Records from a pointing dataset
+===+

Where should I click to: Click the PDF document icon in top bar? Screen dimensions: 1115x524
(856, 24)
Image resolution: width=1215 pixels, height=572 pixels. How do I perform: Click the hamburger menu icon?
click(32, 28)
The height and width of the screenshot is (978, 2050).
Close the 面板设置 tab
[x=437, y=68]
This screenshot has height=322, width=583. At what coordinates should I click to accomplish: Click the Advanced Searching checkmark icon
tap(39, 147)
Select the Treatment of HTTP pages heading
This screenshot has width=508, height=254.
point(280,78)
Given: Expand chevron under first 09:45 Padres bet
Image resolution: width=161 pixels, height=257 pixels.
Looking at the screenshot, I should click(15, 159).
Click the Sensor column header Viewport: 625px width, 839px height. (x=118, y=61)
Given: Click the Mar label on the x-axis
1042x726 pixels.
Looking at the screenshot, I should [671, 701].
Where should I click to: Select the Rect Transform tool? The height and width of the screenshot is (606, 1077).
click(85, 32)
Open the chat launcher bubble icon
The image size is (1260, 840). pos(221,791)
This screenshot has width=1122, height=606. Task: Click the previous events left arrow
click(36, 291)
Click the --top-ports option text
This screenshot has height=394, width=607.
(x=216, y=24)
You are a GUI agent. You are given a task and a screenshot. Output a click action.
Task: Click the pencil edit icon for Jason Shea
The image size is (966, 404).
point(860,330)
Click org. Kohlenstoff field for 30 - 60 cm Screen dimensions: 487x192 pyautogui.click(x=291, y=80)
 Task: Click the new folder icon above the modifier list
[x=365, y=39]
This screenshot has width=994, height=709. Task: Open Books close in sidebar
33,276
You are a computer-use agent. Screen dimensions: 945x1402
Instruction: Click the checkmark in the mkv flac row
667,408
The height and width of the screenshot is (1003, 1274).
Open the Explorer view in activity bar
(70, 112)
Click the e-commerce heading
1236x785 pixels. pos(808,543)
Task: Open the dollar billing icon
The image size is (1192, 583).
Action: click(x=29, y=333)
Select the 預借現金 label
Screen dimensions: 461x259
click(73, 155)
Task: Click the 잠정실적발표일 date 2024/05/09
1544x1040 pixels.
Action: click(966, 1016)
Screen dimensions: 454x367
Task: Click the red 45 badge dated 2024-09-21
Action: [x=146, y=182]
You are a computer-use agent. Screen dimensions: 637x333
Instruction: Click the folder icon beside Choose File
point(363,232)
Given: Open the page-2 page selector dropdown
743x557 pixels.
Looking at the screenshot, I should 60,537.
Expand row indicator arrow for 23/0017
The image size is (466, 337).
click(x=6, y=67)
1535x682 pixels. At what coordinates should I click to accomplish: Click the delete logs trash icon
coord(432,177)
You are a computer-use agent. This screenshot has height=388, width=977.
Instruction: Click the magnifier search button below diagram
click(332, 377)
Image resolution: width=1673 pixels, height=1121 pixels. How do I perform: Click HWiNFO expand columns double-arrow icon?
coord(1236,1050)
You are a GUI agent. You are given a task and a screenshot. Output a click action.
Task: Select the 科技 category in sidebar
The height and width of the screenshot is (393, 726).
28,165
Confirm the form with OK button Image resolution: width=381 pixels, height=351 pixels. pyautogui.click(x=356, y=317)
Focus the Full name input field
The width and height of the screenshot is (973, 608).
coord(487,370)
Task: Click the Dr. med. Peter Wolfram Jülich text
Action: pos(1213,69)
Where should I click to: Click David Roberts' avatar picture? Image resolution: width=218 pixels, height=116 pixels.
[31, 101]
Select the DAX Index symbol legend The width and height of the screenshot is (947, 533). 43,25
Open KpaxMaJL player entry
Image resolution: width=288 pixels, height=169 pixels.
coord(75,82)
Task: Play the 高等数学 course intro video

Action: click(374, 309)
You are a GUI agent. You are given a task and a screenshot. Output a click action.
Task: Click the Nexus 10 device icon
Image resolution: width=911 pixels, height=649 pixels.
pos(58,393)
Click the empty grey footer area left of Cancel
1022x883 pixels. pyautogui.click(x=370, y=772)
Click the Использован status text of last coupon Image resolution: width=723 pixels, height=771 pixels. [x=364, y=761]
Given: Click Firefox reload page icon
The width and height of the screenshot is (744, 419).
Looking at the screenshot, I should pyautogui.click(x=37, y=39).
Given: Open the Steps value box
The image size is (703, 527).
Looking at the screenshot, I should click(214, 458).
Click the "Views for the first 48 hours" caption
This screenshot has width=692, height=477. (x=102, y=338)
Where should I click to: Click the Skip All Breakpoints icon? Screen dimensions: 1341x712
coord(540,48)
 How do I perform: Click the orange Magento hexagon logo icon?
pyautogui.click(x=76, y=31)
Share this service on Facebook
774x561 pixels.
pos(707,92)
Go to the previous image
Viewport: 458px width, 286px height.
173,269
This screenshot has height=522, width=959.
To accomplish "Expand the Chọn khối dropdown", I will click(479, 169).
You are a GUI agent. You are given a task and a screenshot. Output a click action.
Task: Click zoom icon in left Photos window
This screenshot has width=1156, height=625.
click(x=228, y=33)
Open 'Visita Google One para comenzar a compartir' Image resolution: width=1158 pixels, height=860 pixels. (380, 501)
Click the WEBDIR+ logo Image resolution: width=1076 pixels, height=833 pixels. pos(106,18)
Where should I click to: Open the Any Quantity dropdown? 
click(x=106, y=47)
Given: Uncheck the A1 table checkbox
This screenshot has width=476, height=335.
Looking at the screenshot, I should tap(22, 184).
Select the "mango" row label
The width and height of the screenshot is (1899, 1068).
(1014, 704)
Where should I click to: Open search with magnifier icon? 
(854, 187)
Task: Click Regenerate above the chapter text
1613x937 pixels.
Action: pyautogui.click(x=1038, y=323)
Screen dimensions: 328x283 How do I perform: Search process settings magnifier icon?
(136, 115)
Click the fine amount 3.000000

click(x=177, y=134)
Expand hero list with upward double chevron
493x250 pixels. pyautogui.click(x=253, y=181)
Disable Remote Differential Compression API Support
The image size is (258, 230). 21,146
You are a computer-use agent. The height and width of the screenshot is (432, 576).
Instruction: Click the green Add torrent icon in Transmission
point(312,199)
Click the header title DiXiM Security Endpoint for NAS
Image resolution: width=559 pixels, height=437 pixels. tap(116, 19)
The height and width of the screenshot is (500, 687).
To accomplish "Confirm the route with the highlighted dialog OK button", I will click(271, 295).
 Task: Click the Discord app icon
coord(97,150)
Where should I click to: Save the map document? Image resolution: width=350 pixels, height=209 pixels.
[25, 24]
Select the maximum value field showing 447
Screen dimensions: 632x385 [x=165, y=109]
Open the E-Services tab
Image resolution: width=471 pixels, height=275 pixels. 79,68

+===+

**Requirements**
Please transcribe the stretch of entries from the line that contains "Given: Uncheck the A1 table checkbox" through the line that contains "Image resolution: width=559", keeping every line exactly the same.

**Answer to the exercise**
Given: Uncheck the A1 table checkbox
This screenshot has width=476, height=335.
Looking at the screenshot, I should tap(22, 184).
Select the "mango" row label
The width and height of the screenshot is (1899, 1068).
(1014, 704)
Where should I click to: Open search with magnifier icon? 
(854, 187)
Task: Click Regenerate above the chapter text
1613x937 pixels.
Action: pyautogui.click(x=1038, y=323)
Screen dimensions: 328x283 How do I perform: Search process settings magnifier icon?
(136, 115)
Click the fine amount 3.000000

click(x=177, y=134)
Expand hero list with upward double chevron
493x250 pixels. pyautogui.click(x=253, y=181)
Disable Remote Differential Compression API Support
The image size is (258, 230). 21,146
You are a computer-use agent. The height and width of the screenshot is (432, 576).
Instruction: Click the green Add torrent icon in Transmission
point(312,199)
Click the header title DiXiM Security Endpoint for NAS
Image resolution: width=559 pixels, height=437 pixels. tap(116, 19)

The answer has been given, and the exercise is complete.